Rio de Janeiro, 07 de Setembro de 2026

Enterrado o papa, Igreja se volta para o futuro

Sábado, 09 de Abril de 2005 às 07:02, por: CdB

Depois de prestar suas últimas homenagens a João Paulo II em um majestoso funeral na sexta-feira, a Igreja Católica começa nos próximos nove dias a discutir as muitas questões que o sucessor dele terá de enfrentar.

Os 116 cardeais que participam do conclave a partir do dia 18 irão se reunir diariamente até lá a portas fechadas no Vaticano e em jantares informais nos restaurantes de Roma para trocar opiniões sobre como os 1,1 bilhão de católicos devem ser liderados.

Mais de 160 cardeais, inclusive alguns com mais de 80 anos, que não participam do conclave, se juntaram ao povo e aos poderosos no Vaticano para se despedir na sexta-feira de um papa que simbolizou a Igreja em todo o mundo durante mais de 26 anos.

"Santo subito!", gritava a multidão em italiano, pedindo a canonização imediata de João Paulo II, durante a missa solene, em latim, realizada na praça de São Pedro.

Embora vários cardeais tenham dito que querem um papa como João Paulo II, eles sabem que não há um sucessor evidente. Vários italianos e latino-americanos são cotados, mas os conclaves muitas vezes reservam surpresas.

- Todos os cardeais estão realmente conscientes do fato de que esta é a responsabilidade mais solene que eles vão exercer nas suas vidas, escolher um sucessor de são Pedro - disse o cardeal norte-americano Justin Rigali a jornalistas.

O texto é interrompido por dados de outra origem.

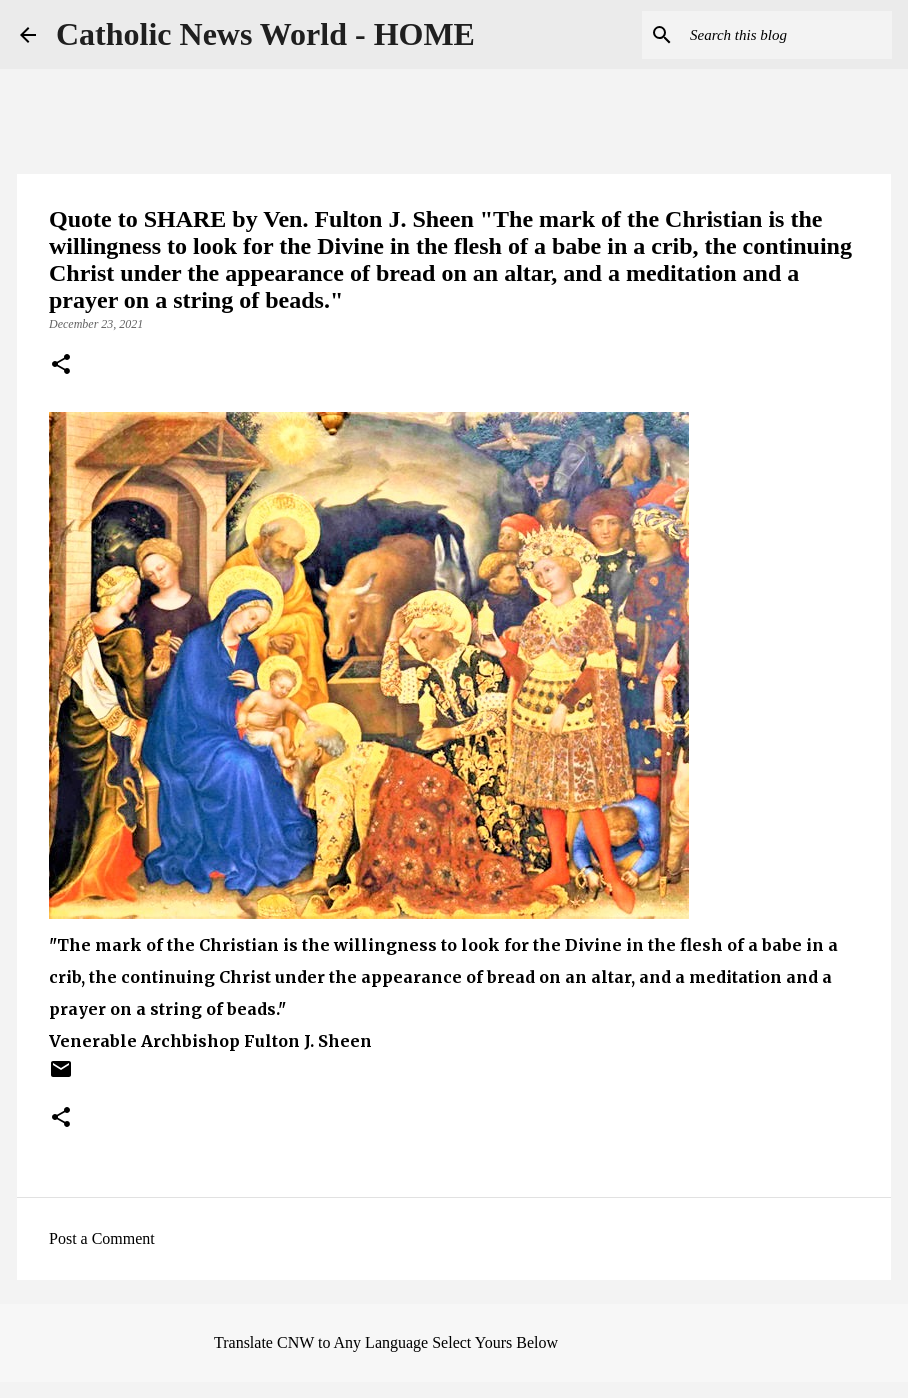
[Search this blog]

- Não é uma eleição no sentido comum da palavra. É uma escolha baseada no que acreditamos ser melhor para o povo de Deus e para o mundo inteiro - disse outro norte-americano, Edward Egan, à CNN.

Como esse tipo de reunião é rara, os participantes do conclave também precisam de tempo para se conhecerem melhor.

- Não haverá sessões para conchavos - disse o arcebispo de Bruxelas, cardeal Godfried Danneels, tentando despistar os repórteres que tentam antever as discussões dos "príncipes da Igreja".

As reuniões diárias da Congregação Geral são secretas e a Igreja exige que os participantes não revelem seu conteúdo. Os cardeais estão, aliás, sob pressão para não falarem nada à imprensa, para não alimentarem especulações.

- Acho que desta vez a nacionalidade, a cor da pele e as origens terão um papel muito menor do que antes - disse o cardeal Karl Lehmann, da Alemanha, país cujos cardeais foram essenciais na articulação que levou à eleição de Karol Wojtyla, em 1978.

Embora evitem discutir nomes publicamente, os prelados passaram os últimos dias revelando à imprensa os temas que eles consideram mais prioritários para o futuro pontífice.

O arcebispo de Chicago, Francis George, citou o crescente sentimento anti-religioso na Europa, a pobreza mundial, os problemas éticos despertados pela ciência moderna e a competição com o Islã como os temas principais.

- Não podemos ter uma pessoa para fazer tudo isso - admitiu.

Como a maioria dos cardeais comanda arquidioceses, outra questão importante será a possibilidade de diminuir a influência da Cúria Romana sobre as decisões da Igreja.

- Fico tentado a dizer que eu preferiria ver um pastor ser eleito, um bispo que tenha experiência com trabalho de campo - disse Henri Schwery de Sion, único suíço no conclave.

Um melhor equilíbrio entre o Vaticano e as igrejas locais é um dos poucos pontos de acordo entre os leigos reformistas e os cardeais, que, com três exceções, foram todos nomeados por João Paulo II e em geral partilham de suas opiniões doutrinárias conservadoras.